The outcome depends on how the conversation unfolds, not on a predetermined response.

Responsible AI considerations

Data boundaries · Verification · Human judgment · Appropriate experimentation

Responsible AI considerations were incorporated into the scenario so adoption is not assumed to be the right outcome in every situation. The conversation encourages managers to consider data boundaries, verification, human judgment, and whether a proposed use case is appropriate for experimentation.

The persona also includes factual-consistency guardrails intended to limit unsupported assumptions about company policies, security controls, client details, or technical environments.

The public portfolio experience uses zero-retention settings so visitor conversations are not retained after the session.

Testing and refinement

Resistance — Passed

Trust — Passed

Low-risk experiment — Passed

Early testing surfaced several behaviors that needed refinement, including premature agreement, conditional assent before safeguards were established, unsupported persona details, and continued resistance after concerns had been meaningfully addressed.

I used those results to refine the persona rules, adaptive behavior, factual-consistency constraints, and decision logic, then retested the three core paths against the same prompt version.
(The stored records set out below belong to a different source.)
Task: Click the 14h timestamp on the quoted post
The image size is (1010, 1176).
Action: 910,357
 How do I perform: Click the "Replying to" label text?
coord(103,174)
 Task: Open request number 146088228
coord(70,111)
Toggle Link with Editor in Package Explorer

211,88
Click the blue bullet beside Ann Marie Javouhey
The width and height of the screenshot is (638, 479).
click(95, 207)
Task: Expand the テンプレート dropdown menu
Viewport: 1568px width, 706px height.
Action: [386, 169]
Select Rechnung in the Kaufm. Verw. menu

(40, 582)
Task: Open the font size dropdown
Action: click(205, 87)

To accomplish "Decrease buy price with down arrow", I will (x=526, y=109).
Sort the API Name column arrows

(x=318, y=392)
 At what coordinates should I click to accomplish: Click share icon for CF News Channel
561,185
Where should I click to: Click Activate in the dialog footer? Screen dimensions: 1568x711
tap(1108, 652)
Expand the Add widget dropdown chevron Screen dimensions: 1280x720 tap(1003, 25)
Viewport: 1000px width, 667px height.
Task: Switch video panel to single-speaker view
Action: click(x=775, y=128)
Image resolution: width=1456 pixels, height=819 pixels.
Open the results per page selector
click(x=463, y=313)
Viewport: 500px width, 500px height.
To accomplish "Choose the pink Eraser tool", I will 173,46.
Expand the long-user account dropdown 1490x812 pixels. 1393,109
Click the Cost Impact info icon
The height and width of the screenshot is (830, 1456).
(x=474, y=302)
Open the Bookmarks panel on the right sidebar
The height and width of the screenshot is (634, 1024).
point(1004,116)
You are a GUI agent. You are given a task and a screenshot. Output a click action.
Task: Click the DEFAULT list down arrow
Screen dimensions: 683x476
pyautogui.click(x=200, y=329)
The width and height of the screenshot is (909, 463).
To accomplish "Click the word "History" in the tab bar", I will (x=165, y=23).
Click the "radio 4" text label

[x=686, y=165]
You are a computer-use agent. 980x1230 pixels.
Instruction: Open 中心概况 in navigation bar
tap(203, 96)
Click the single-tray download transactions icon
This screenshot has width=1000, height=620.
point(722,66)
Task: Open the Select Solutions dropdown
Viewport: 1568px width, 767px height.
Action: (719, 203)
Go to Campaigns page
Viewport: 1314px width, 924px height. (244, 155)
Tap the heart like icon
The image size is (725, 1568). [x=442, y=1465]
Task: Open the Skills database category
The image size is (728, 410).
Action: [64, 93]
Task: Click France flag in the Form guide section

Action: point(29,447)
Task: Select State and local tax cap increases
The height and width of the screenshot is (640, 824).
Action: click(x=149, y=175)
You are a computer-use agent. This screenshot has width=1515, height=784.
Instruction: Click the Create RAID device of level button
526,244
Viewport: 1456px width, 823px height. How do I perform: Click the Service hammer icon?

From prototype to embedded experience

ElevenLabs Agent

Persona · Voice · Adaptive behavior · Decision logic

React Experience

Voice + text · Transcript · Jordan identity · Controls

Portfolio Embed

Responsive Squarespace experience

Built with: ElevenLabs Agents · React · Vite · Responsive HTML/CSS · Squarespace

Design choices: Fictional persona · Voice + text interaction · Hidden expression cues · Zero-retention public experience

What this work demonstrates.

Scenario Design · Adaptive Learning · AI Coaching · Manager Enablement · Responsible AI · Change Enablement

One takeaway from this project was the value of treating resistance as useful information. In this scenario, the most productive path was not to begin by convincing Jordan to adopt the tool, but to understand what was driving his hesitation, address legitimate risk, and determine whether there was a safe and relevant next step.